_Required task_: According to the biography of Juana Salabert, which prize did her 2001 novel Velódromo de invierno win?

_Selection_:

^^^^

- Born: 1962 (age 63–64) Paris, France
- Writing career
- Notable work: Velódromo de Invierno

= Juana Salabert =

Spanish writer

Juana Salabert (born 1962) is a Spanish writer, journalist, literary critic and translator. She is the winner of Premio Biblioteca Breve 2001 and the runner-up for Premio Nadal 1996.

== Early life and education ==
She was born in 1962, in Paris, where her parents lived in exile from Francoist dictatorship. Her father was the journalist Miguel Salabert. She completed a philology degree at the Université de Toulouse-Le Mirail.

== Career ==
Salabert writes in Spanish and her body of work includes novels, short stories, a travel book and a children's book. Her writings often deal with the history and the aftermath of World War II or the Spanish Civil War, or touch upon the history of displacement of her own family. She debuted in 1996 with Varadero, followed by Arde lo que será which was published the same year and was the runner-up for the Premio Nadal. Her 2001 novel Velódromo de invierno, which described the horrors of Nazism through the eyes of a child, was awarded with Premio Biblioteca Breve.

^^^^

_Items in a dataset_:

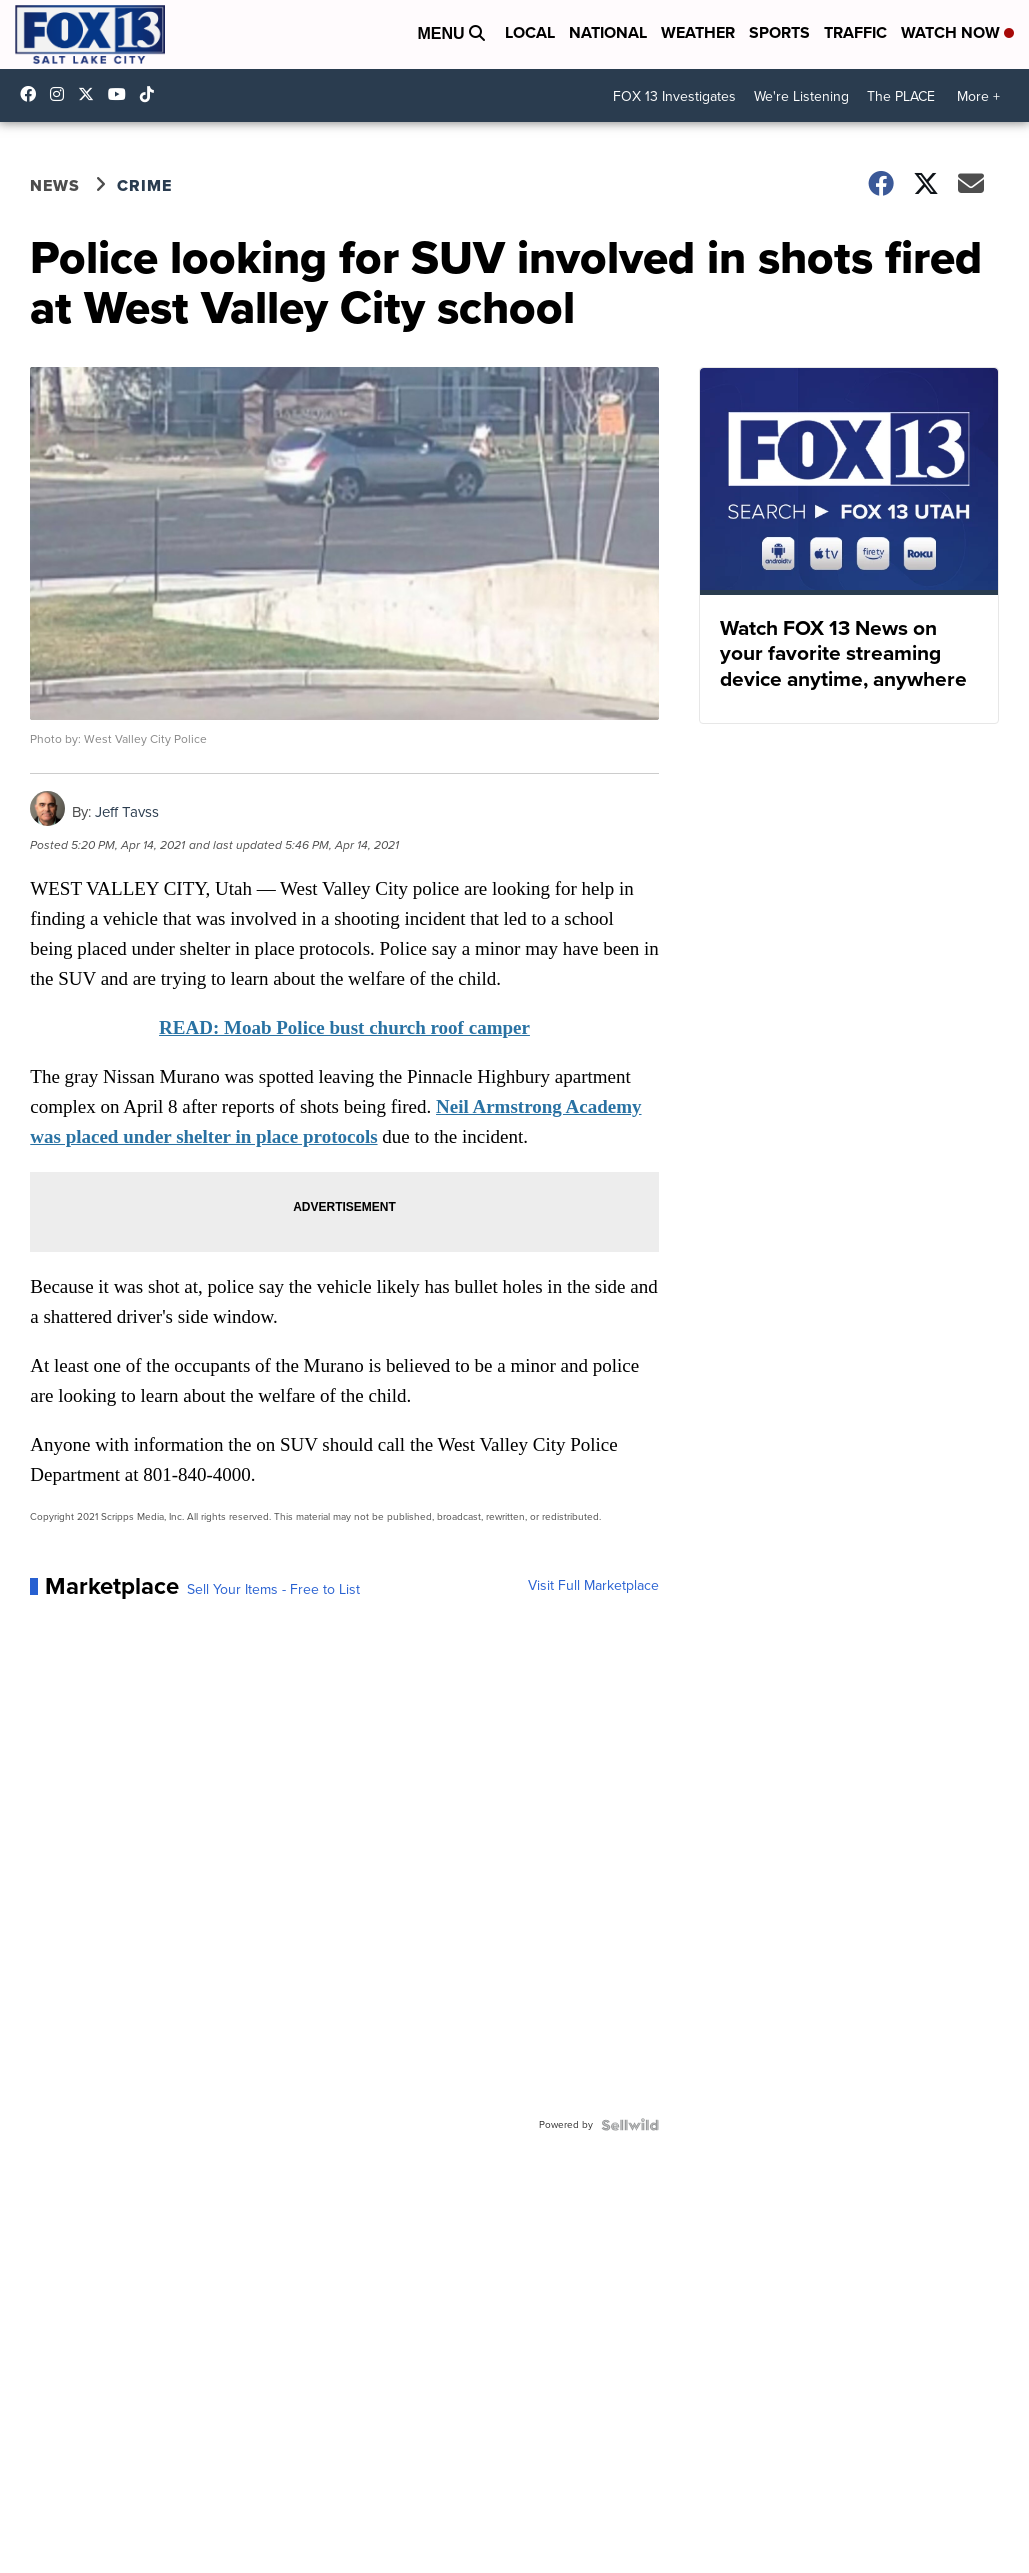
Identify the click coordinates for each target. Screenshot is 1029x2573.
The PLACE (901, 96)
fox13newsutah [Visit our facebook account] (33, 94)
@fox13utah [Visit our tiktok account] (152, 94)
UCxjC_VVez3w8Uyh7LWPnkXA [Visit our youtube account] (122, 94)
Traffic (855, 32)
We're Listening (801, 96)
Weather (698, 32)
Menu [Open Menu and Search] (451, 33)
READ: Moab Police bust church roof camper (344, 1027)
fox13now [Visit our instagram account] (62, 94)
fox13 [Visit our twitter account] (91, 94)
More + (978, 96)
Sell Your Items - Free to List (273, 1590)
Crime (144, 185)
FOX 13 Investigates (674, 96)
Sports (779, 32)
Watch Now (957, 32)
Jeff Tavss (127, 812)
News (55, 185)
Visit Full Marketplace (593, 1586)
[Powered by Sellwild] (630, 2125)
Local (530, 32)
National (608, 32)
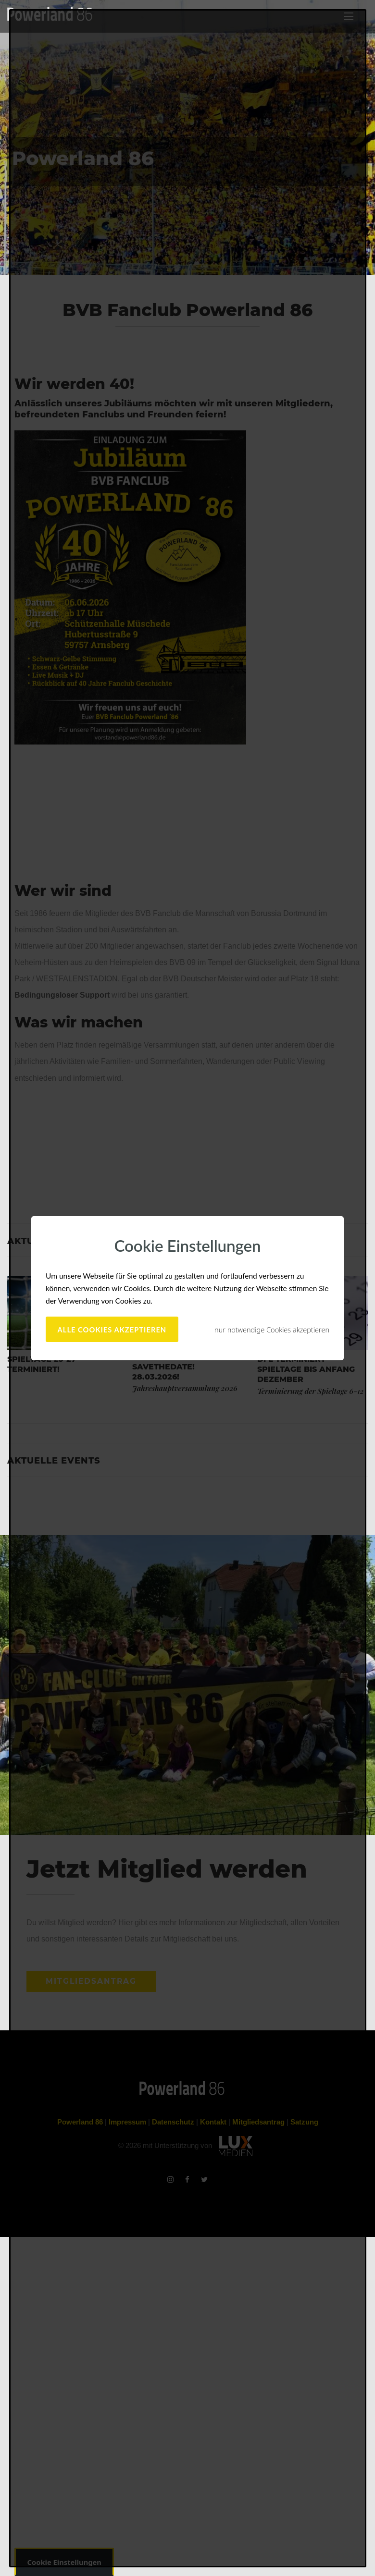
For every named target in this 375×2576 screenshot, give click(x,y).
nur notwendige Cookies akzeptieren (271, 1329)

^^^^

_Problem solution_: It won the Premio Biblioteca Breve.